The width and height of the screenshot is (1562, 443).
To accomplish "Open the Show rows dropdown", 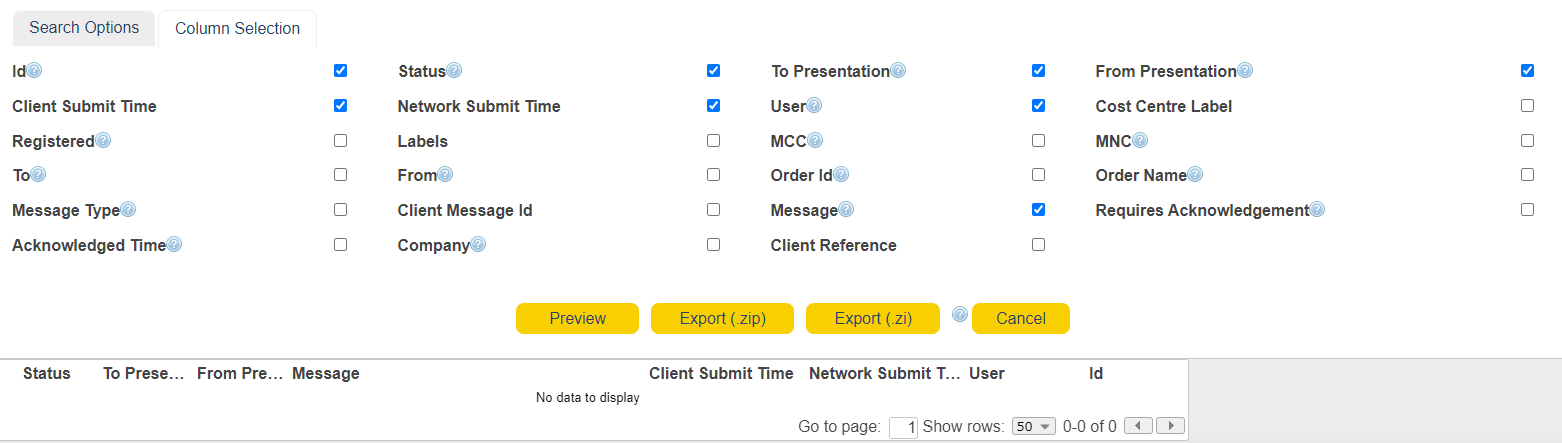I will pos(1034,426).
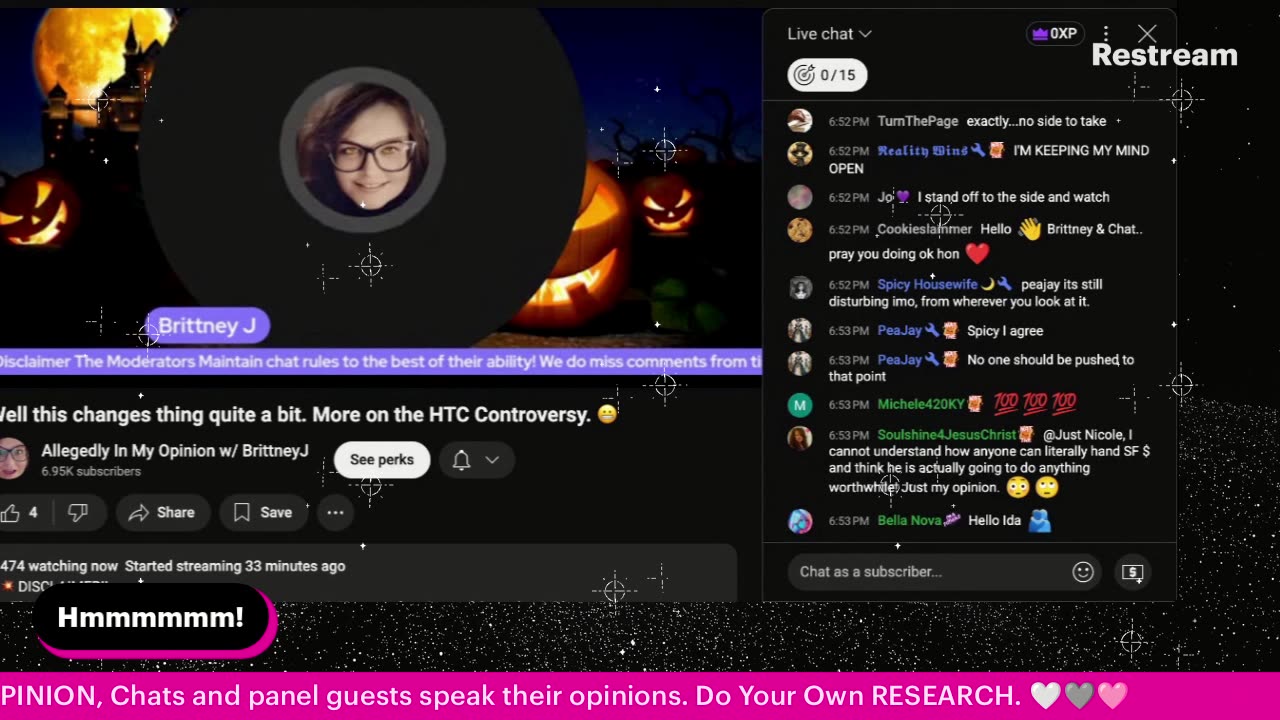1280x720 pixels.
Task: Save the video to a playlist
Action: point(263,512)
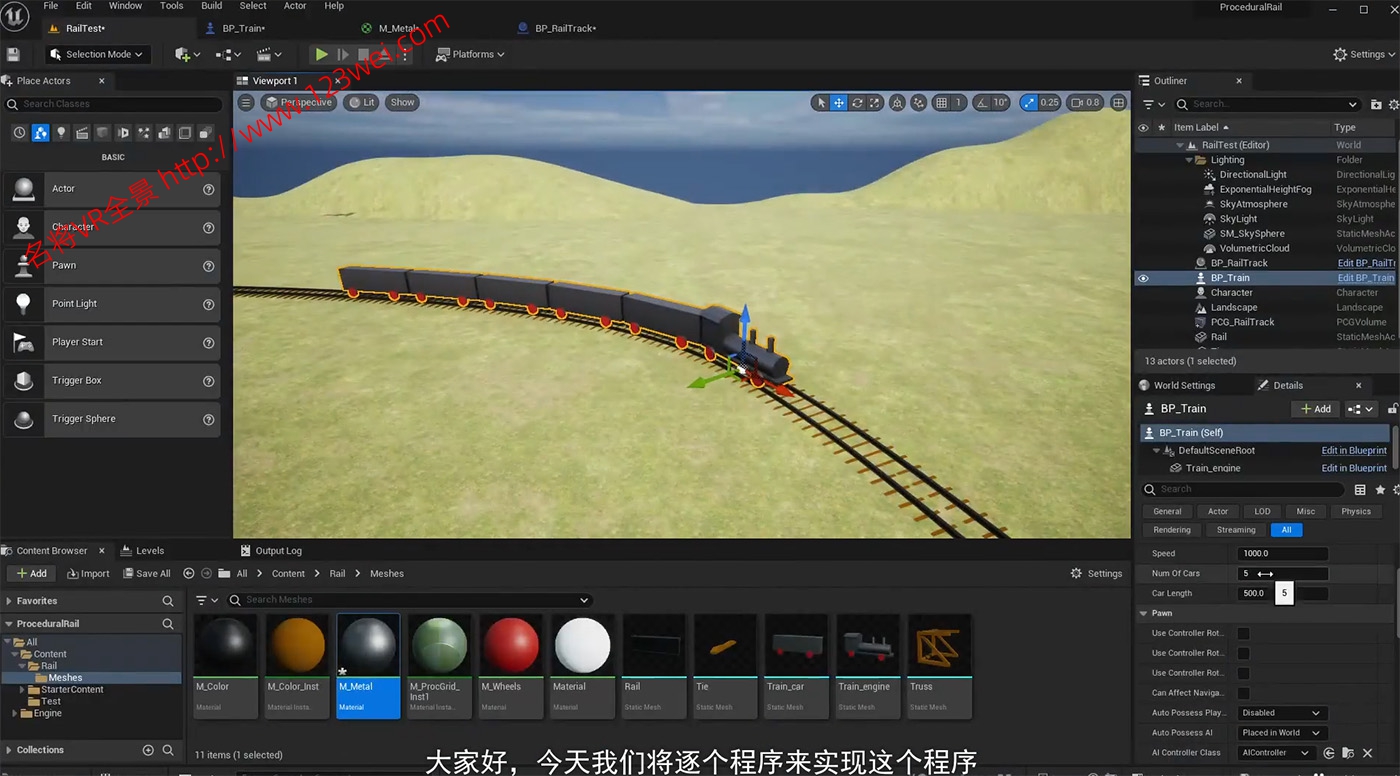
^^^^^^^^
▶ EXERCISE GOAL: Please pull out each line above that contains the word "height", treating uppercase and lowercase as different.

▶ THE RESPONSE:
The width and height of the screenshot is (1562, 443).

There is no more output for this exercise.